Besides van Gaal, he was impressed in particular by two accomplished former players he worked under at Kayserispor. One was the former Ajax and Rangers striker Shota Arveladze, a teammate of Gretar’s at AZ, and the other was his successor at the Turkish club, the former Barcelona and Real Madrid midfielder Robert Prosinecki.
“You could write a book about what you learn in a career about football. You grow up from being this overconfident superhero that is unstoppable into realising it’s actually a tough profession when you reach a certain level.
“I had so many players that took their time to help and guide me through my career and I’m glad I kept good contact with many to create a great network for the future. It’s easy to figure out which players in a dressing room will make a career after football.
“Regarding coaching, it’s easy to say who influenced me the most – Louis van Gaal. From teaching tactics to off-the-field work ethic that I have used after my career finished.
“The coaches I had in Europe like van Gaal, Shota Arveladze or Robert Prosinecki were managers where it was all about problem solving where players feel involved and not only learn about the game but understand it better. Even though you watch 200 games a year it does not mean you understand the game.”
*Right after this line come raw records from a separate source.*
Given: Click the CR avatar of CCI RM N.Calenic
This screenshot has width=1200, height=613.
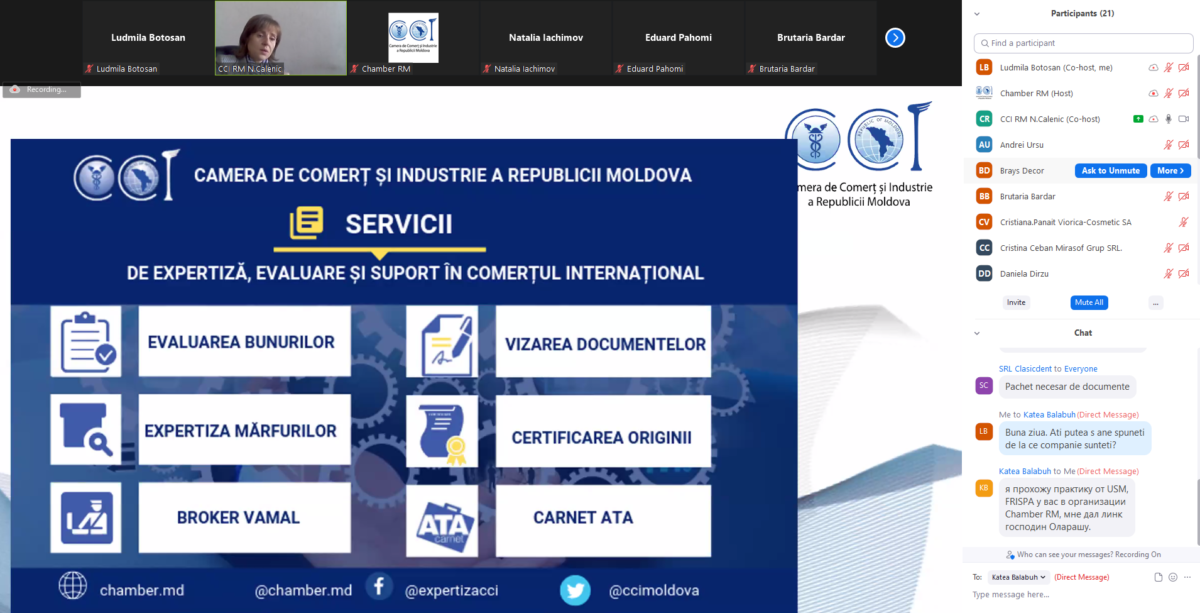Looking at the screenshot, I should click(984, 119).
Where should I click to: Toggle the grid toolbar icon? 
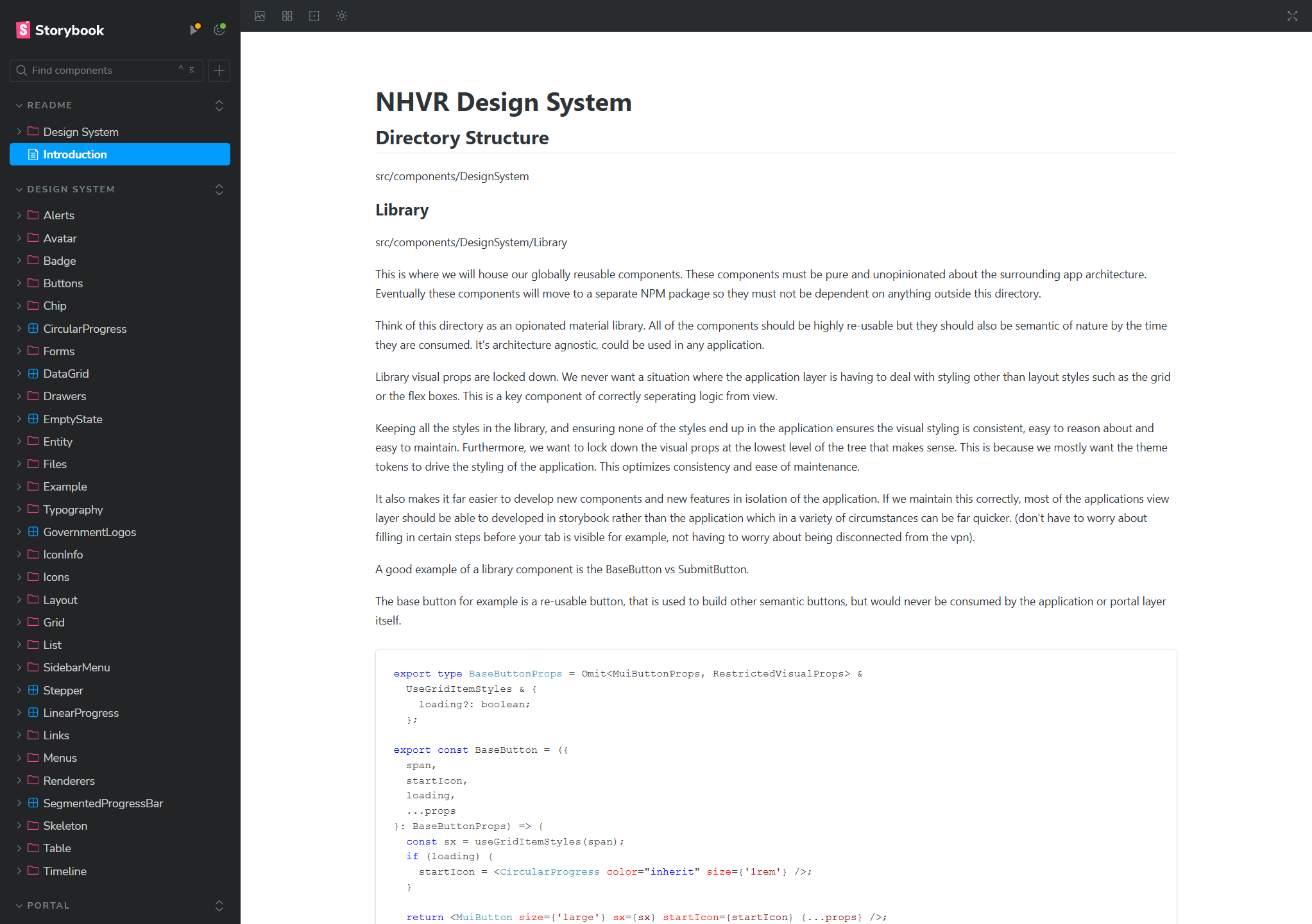pyautogui.click(x=287, y=16)
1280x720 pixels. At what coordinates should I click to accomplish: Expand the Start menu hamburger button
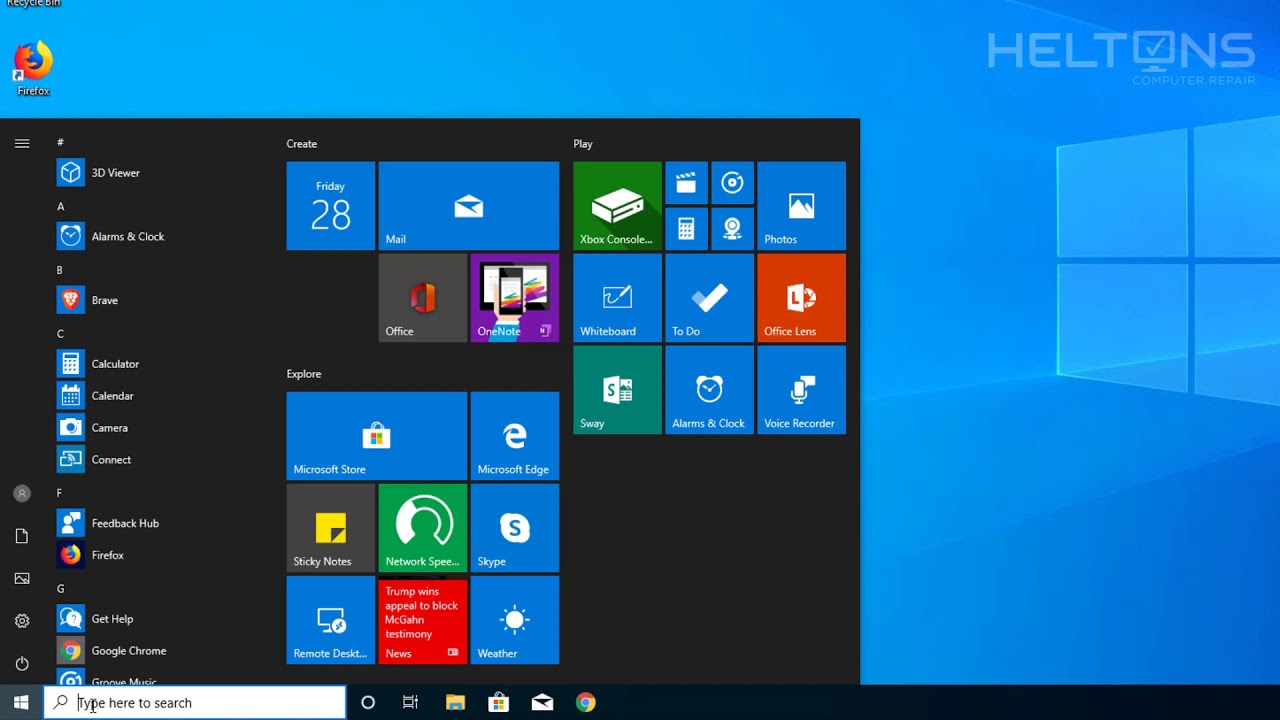22,144
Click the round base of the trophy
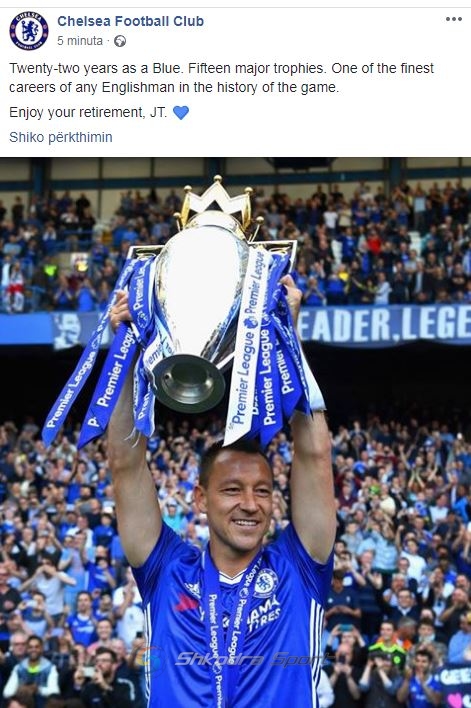This screenshot has height=708, width=471. [189, 383]
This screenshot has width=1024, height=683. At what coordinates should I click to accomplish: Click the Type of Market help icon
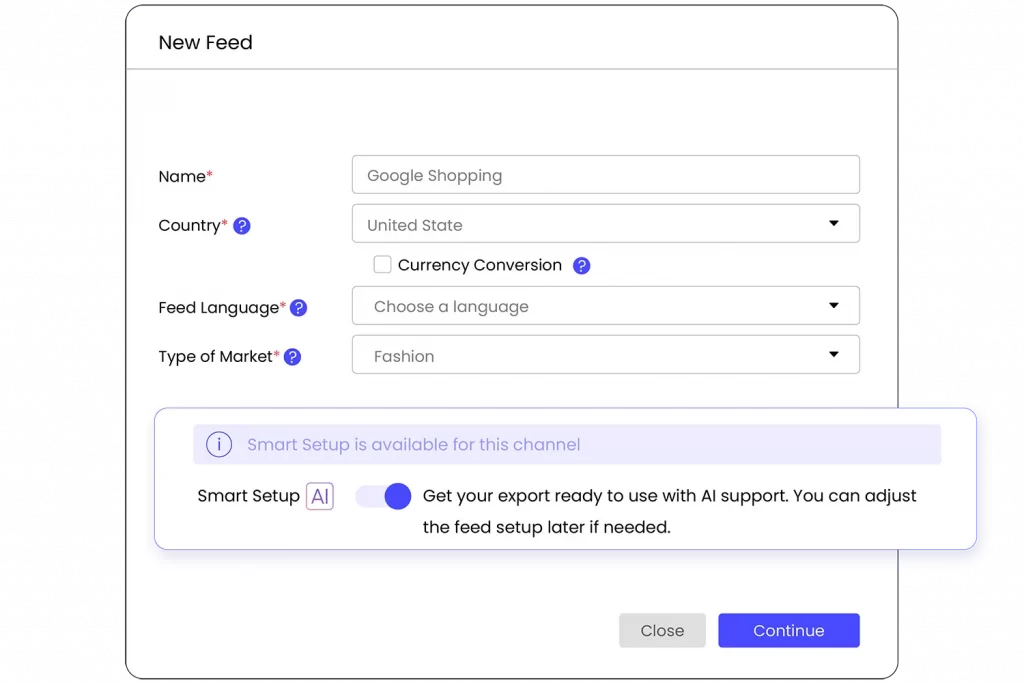pyautogui.click(x=291, y=356)
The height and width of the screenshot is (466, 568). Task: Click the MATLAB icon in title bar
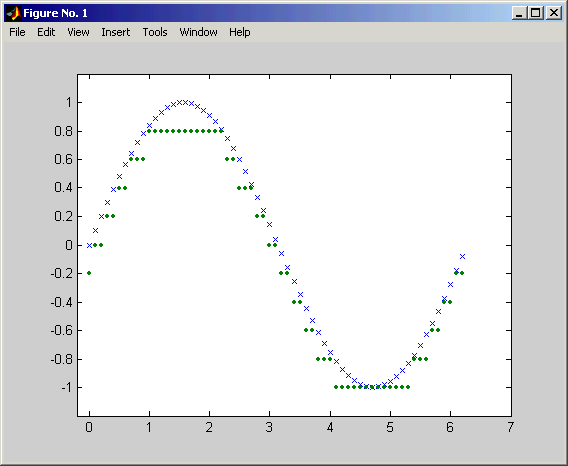tap(13, 13)
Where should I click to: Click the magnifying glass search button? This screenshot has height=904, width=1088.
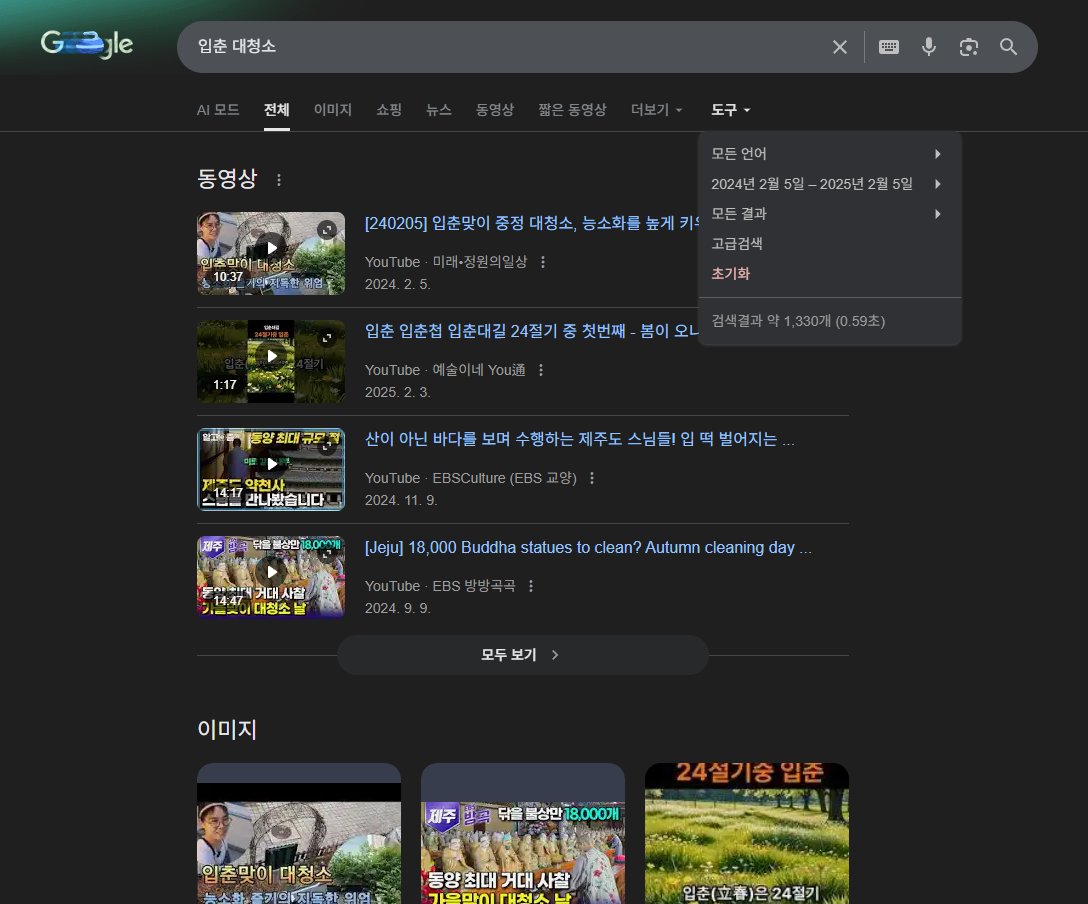pyautogui.click(x=1008, y=47)
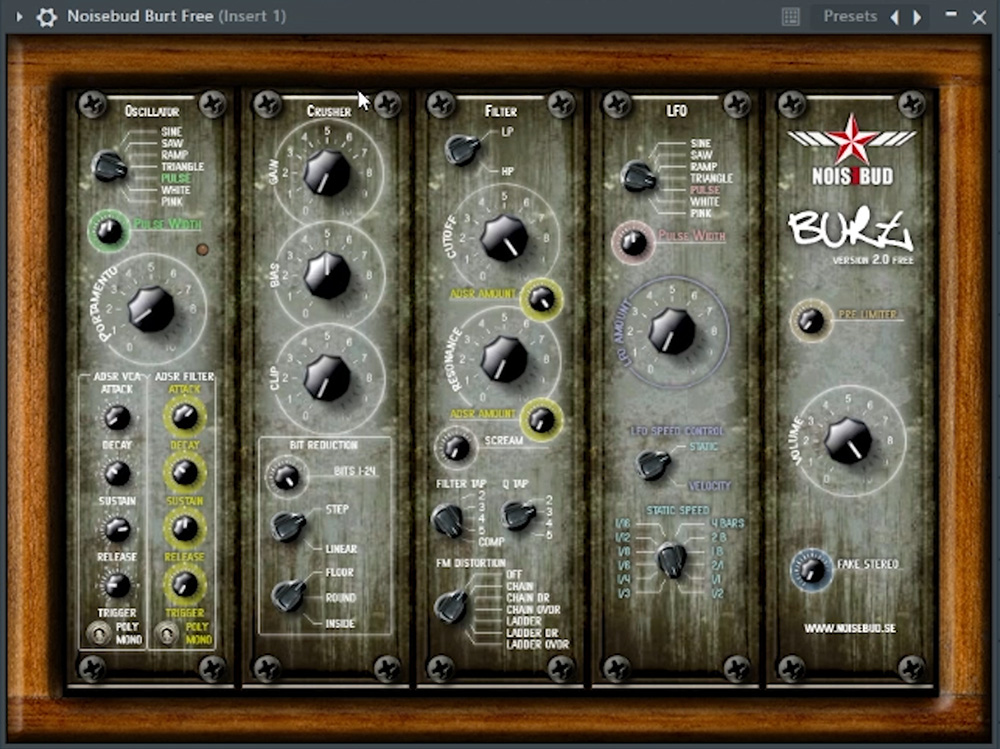Viewport: 1000px width, 749px height.
Task: Open the plugin settings gear icon
Action: [x=46, y=17]
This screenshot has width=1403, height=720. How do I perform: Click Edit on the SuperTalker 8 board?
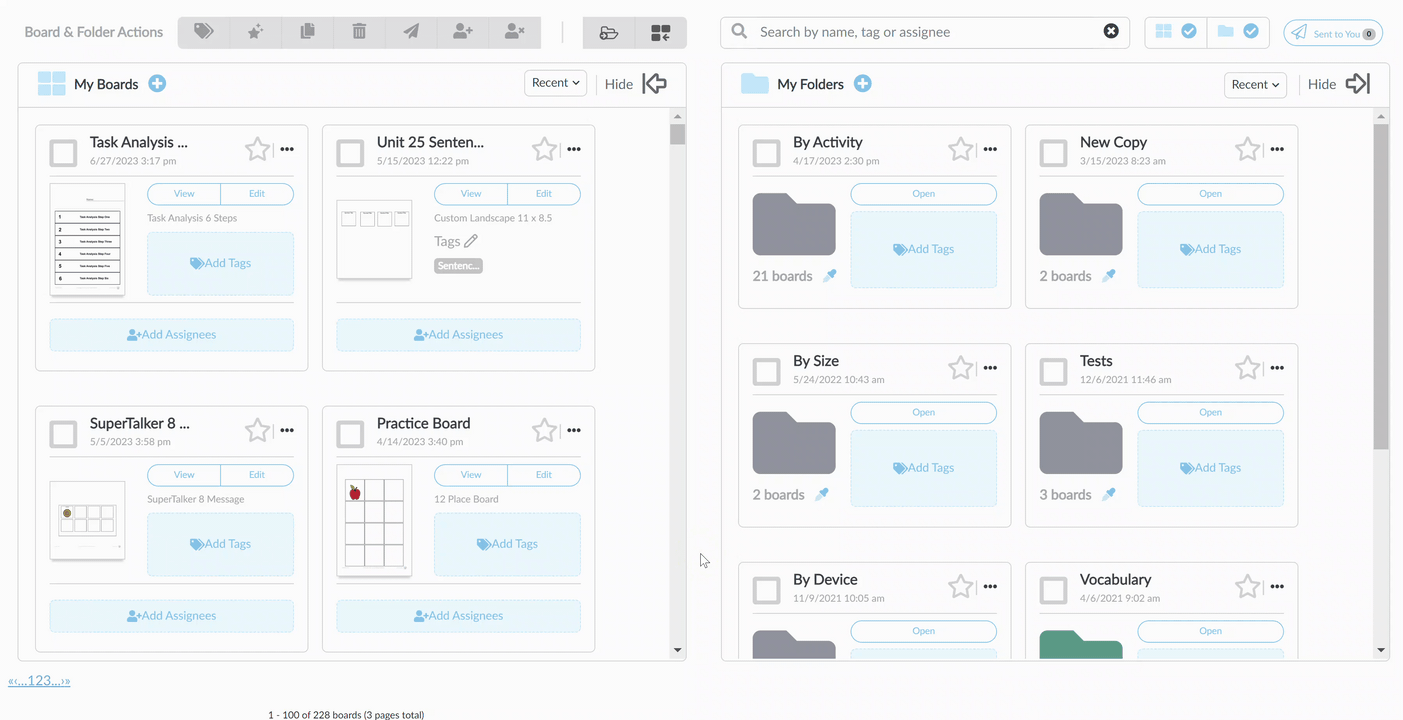(x=257, y=475)
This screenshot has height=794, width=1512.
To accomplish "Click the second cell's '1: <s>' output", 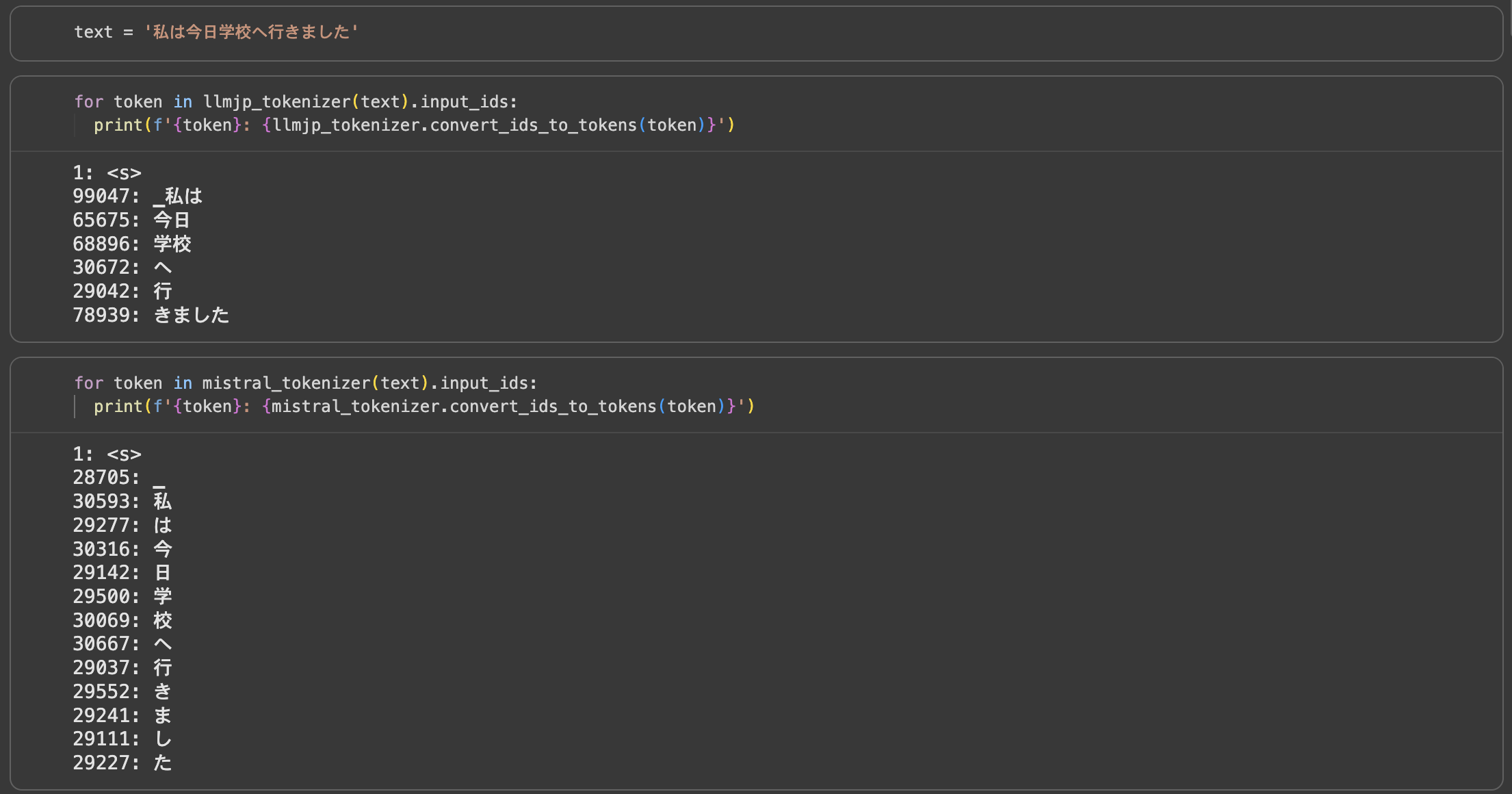I will [107, 454].
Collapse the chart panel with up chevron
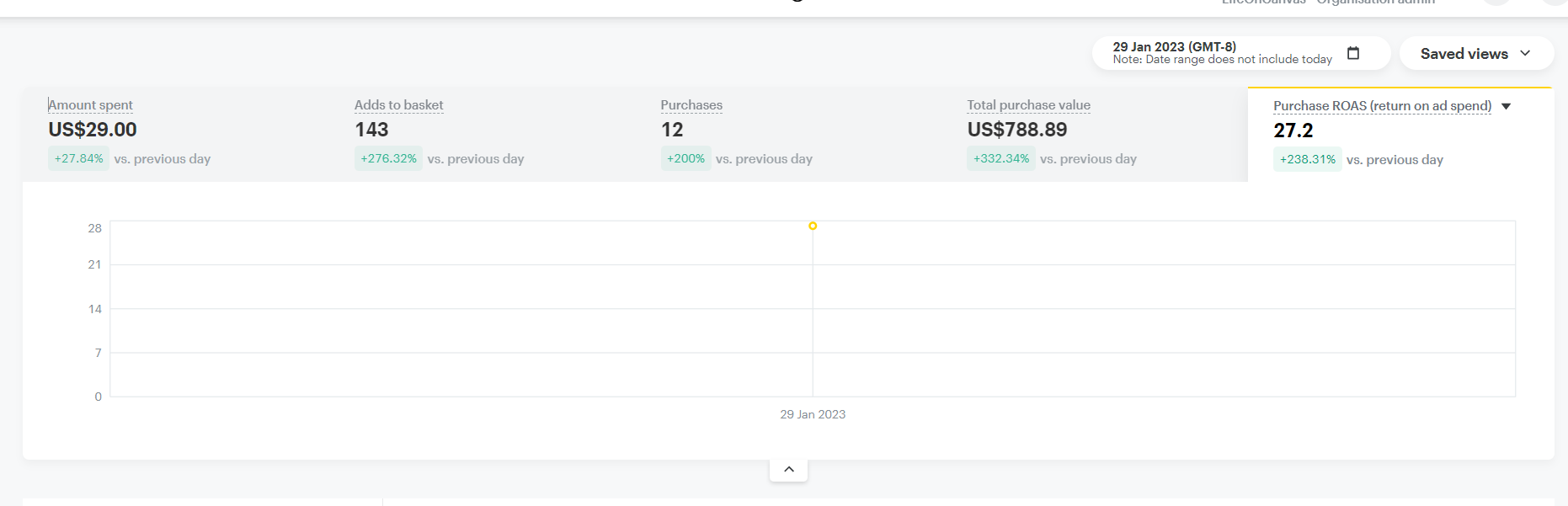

Supporters and those who observe football as a profession will always have their opinions on certain players and their respective attributes. However, hearing from those who have worked closely with such players often gives a much more intriguing and revealing insight.
That has been the aim with this regular last question since I introduced it; to get the inside track from players on their teammates. Gretar is the latest to take this one on and for anyone unfamiliar it works by the interviewee putting themselves into a 5-a-side team and selecting four of their best career teammates to join them.
As Gretar named two fellow defenders he is likely to have to be his team’s starting substitute!
“Sergio Romero – Argentinian number one goalkeeper who currently earns his trade at Monaco (on loan from Sampdoria). He is the best keeper I’ve ever seen and takes being a lunatic to the next level!
“(Defender) Gary Cahill – everyone at Bolton knew that he would reach the top and it was incredible that he left Bolton fighting for relegation to become a Champions League winner (with Chelsea in the 2011/12 season).
“Andy O’Brien at Bolton – not only a great defender with an amazing career but also the nicest man I’ve met. Always putting other players’ need ahead of his and always highly respected by his teammates.
“(Midfielder) Mousa Dembélé at AZ – I always knew that Mousa was never a striker and I’m pleased that he now gets to play that position. In my opinion, the Premier League’s best midfielder when he realises that he’s better than he thinks.
“(Striker) Daniel Sturridge – I’ll put Daniel in ahead of Eidur Gudjohnsen, Shota Arveladze and the Swiss legend Stéphane Chapuisat, purely because I underestimated him before he joined. Players thought we were getting an arrogant showboat but we got a fantastic guy who without a doubt deserves all the success he has had over the last two years.
“He will within a few years become one of the world greats if he keeps improving.”